For each entry, restate it word for word while omitting any image it holds.

════════════════════

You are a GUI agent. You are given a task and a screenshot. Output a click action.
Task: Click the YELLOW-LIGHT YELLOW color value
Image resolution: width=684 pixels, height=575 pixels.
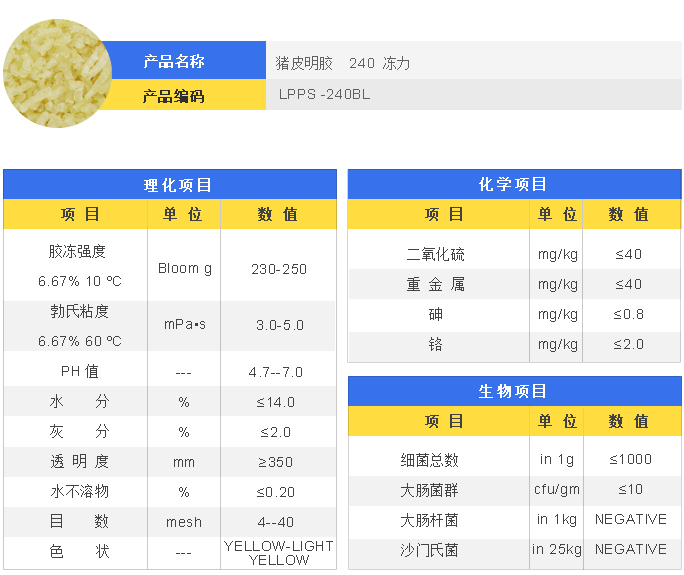(279, 553)
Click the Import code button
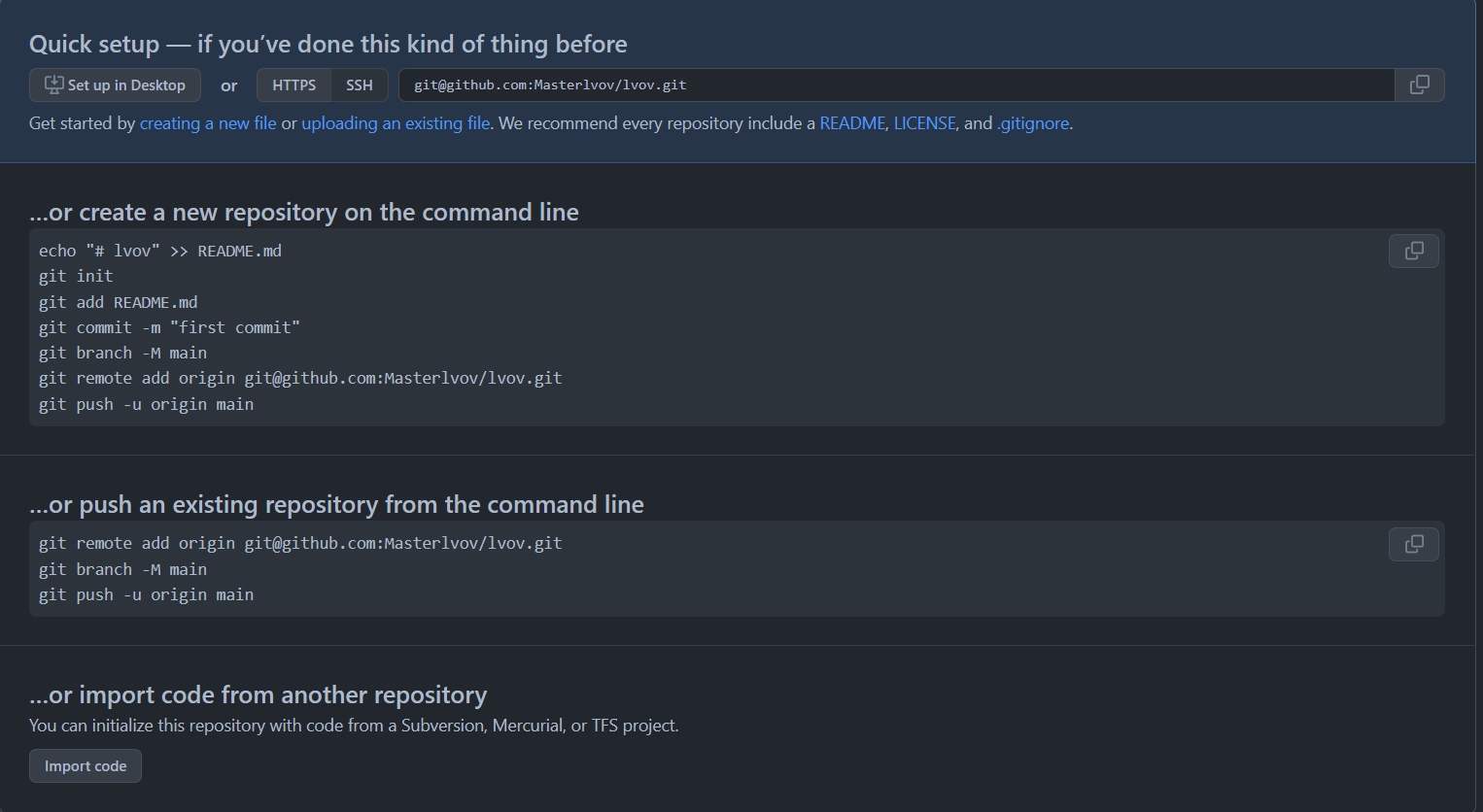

════════════════════

TASK OUTPUT
You are a GUI agent. You are given a task and a screenshot. Output a click action.
Task: Click the YELLOW-LIGHT YELLOW color value
Image resolution: width=684 pixels, height=575 pixels.
(279, 553)
Click the Import code button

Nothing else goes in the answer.